Yes - the system stopped changing the interface name from wlan0 to wlx and just left it as wlan0. (Which is much more convenient than having the full MAC as part of the interface name anyway, particularly when typing on a Logitech K400+. :laughing: ) I was prompted to enter the wifi password & after this, the access point showed the device being connected. :slight_smile: I do not know what else needed to be reset in order to get it working without a full reboot - I really do not care much for the overly convoluted systemd.

Unfortunately, there was no network connectivity at all, either by name or IP. At this time, I was past what the directions said to do & since it’d been a week since I created this thread and not gotten any response at all, I figured I was on my own to find a solution. Not having ifconfig available, I took a guess and was right - it simply wasn’t requesting an address via DHCP, despite being told to in the network config file. I ran:

  dhclient

The board immediately got an IP & could ping by IP, but not name, even though /etc/resolv.conf had our DNS servers provided by DHCP in it. Rebooted again and it still didn’t request an IP. Thinking it might be due to the system no longer renaming wlan0 to wlx & the config file set up to reference wlx, I renamed /etc/systemd/network/10-wlx-dhcp.network to /etc/systemd/network/10-wlan0-dhcp.network & changed the Name= line to wlan* instead of wlx*. Actually, I tried many things during this time, rebooting between each change - nothing worked to make dhclient fire after the wifi connected. Found a post about this on a different forum and edited /etc/network/interfaces:

  #bunch of comments here
  source /etc/network/interfaces/interfaces.d
  auto wlan0
  iface wlan0 inet dhcp

After a reboot, dhclient fired and the board got an IP address automatically. My hunch is that the /etc/systemd/network/10-wlan0-dhcp.network file doesn’t matter, but I did not go back and test this. However, even though I could connect by IP, there was still no name resolution happening. After a bunch more searching and tested, I edited /etc/nsswitch.conf by changing one line:

  hosts files resolve dns myhostname

Originally, this was

  hosts files resolve [!UNAVAIL=return] dns myhostname

That’s right - just removed the [!UNAVAIL=return] portion of the line.

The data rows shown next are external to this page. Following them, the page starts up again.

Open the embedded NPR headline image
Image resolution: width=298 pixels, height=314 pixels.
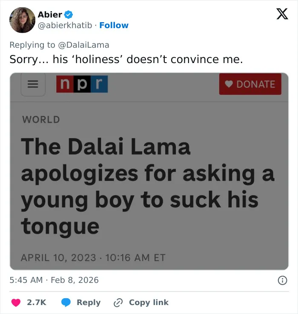(x=149, y=171)

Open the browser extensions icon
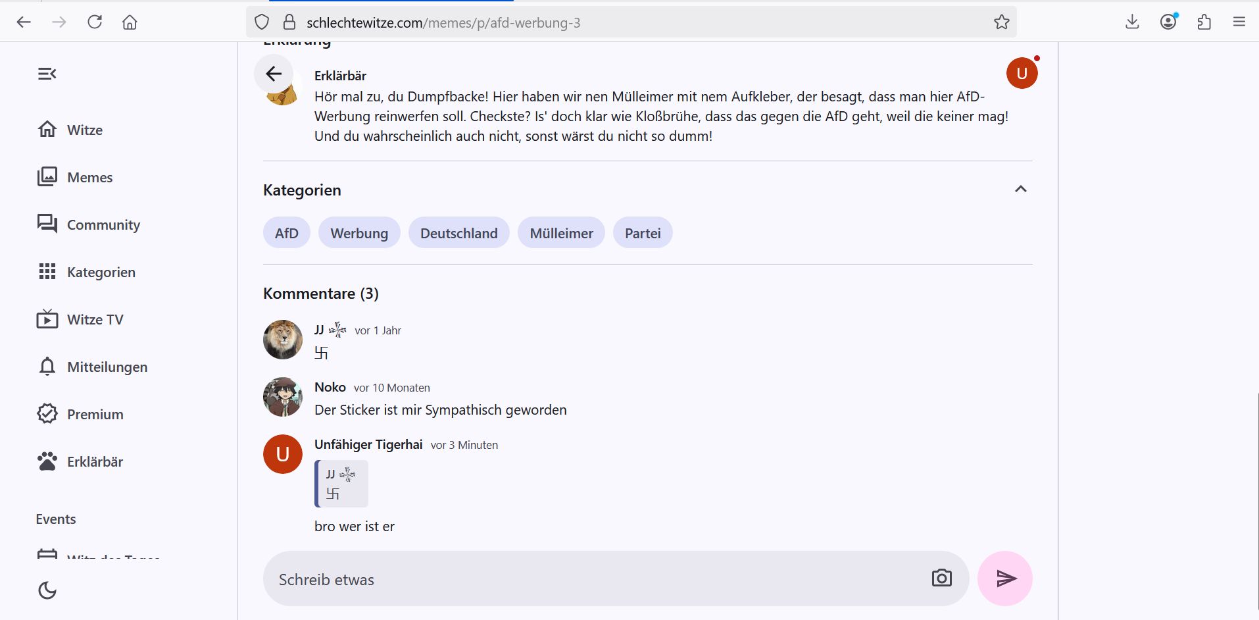[1204, 22]
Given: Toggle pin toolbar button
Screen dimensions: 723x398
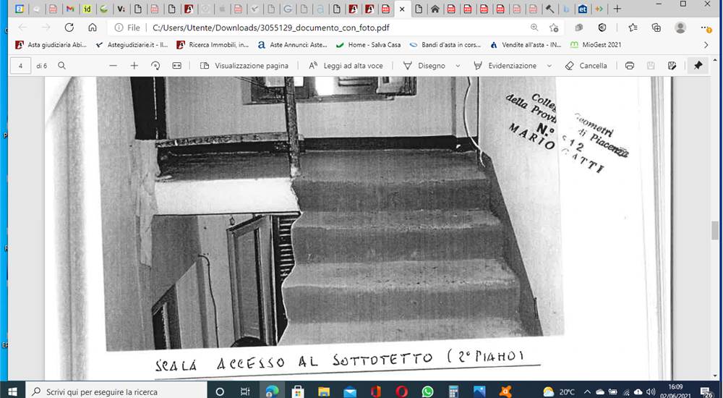Looking at the screenshot, I should (698, 66).
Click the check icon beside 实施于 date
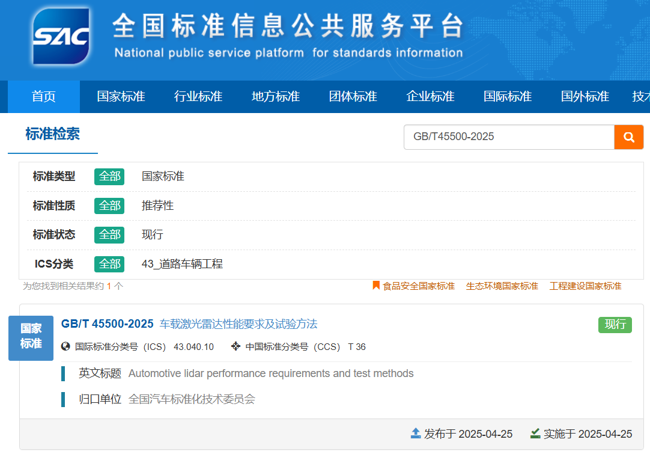650x457 pixels. pyautogui.click(x=535, y=434)
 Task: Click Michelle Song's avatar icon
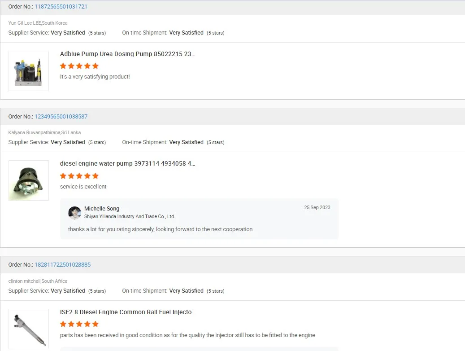pos(74,213)
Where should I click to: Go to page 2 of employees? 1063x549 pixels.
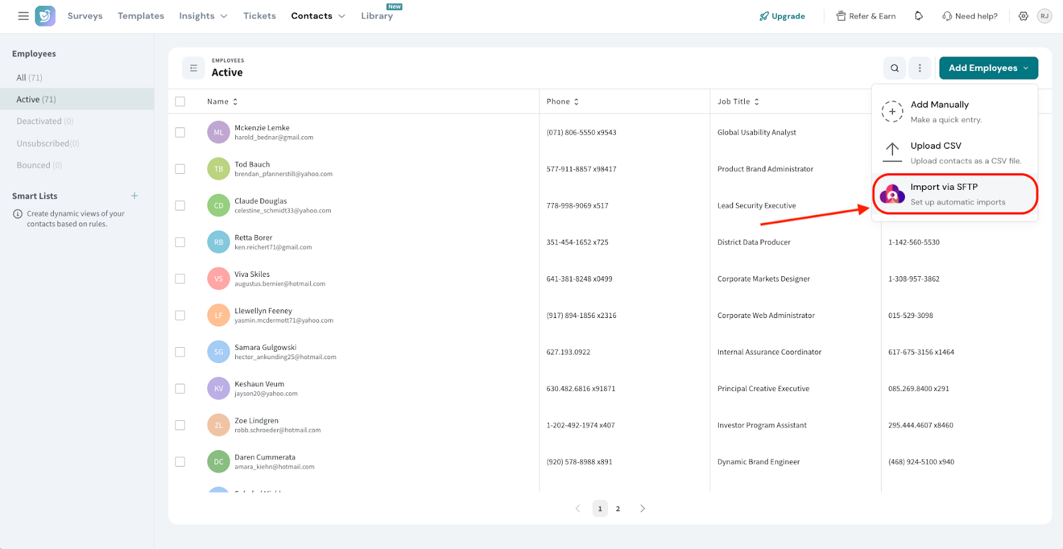[x=618, y=509]
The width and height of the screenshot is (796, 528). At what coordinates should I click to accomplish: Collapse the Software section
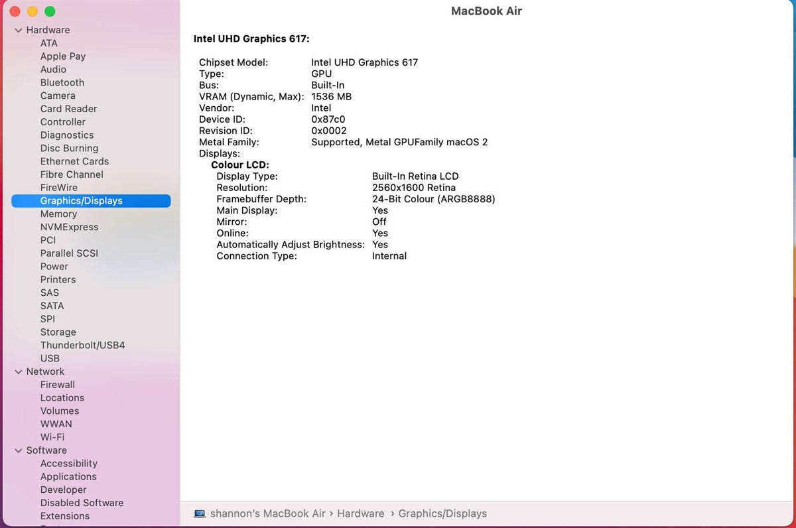point(17,450)
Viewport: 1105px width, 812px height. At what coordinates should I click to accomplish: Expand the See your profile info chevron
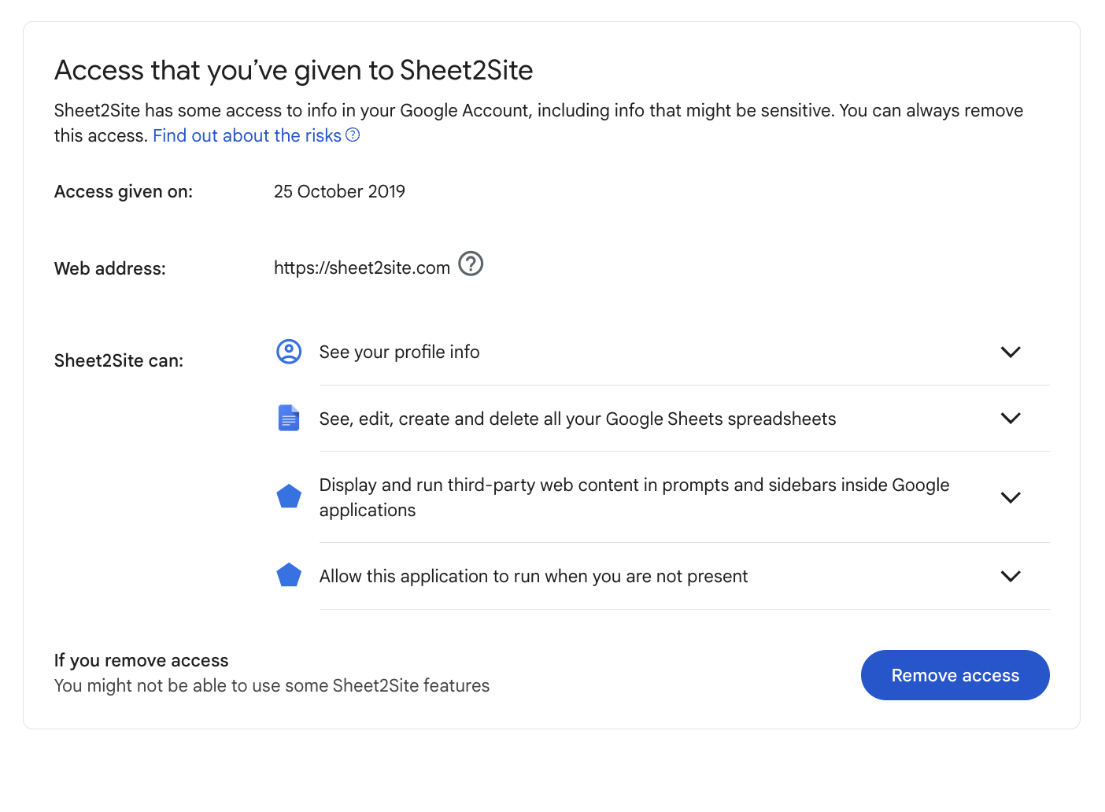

POOF - the network started working how you’d expect! :slight_smile:

Unfortunately, that wasn’t the end of the problems. apt update returned:

  Certificate verification failed: The certificate is NOT trusted.  The certificate chain uses not yet valid certificate.  Could not handshake: Error in the certificate verification. [IP: 192.53.162.101 443]
  E: Release file for http://deb.debian.org/debian/dists/bookworm/InRelease is not valid yet (invalid for another 219d 20h 28min 40s). Updates for this repository will not be applied.

Found that the system date was set to January 2024 & NTP didn’t work with the NTP server sent with the DHCP response. I set the time manually & tried again, but got more errors blocking the update. Light bulb finally went off and I used:

timedatectl set-timezone <my time zone description>

This set the time zone correctly. Having a functional network, I installed & set up openntpd so I didn’t have to worry about the time again… apt complained about something (which I neglected to write down :confused: ), but it worked. :slight_smile:

Overall, this was a lot more complex than it really should have been. In my opinion, a basic software tool should be built that would do all this for the user, similar to raspi-config in the pi world. Hope this write-up helps someone get networking operational in the future.

okay with the wifi have you by chance tried installing the network-manager? This what i install after updating from cli. I first always setup my Potatoes connected to lan first. I have found it the easiest IMO.

The issue is NTP. First boot via ethernet and let NTP sync. Then do wireless.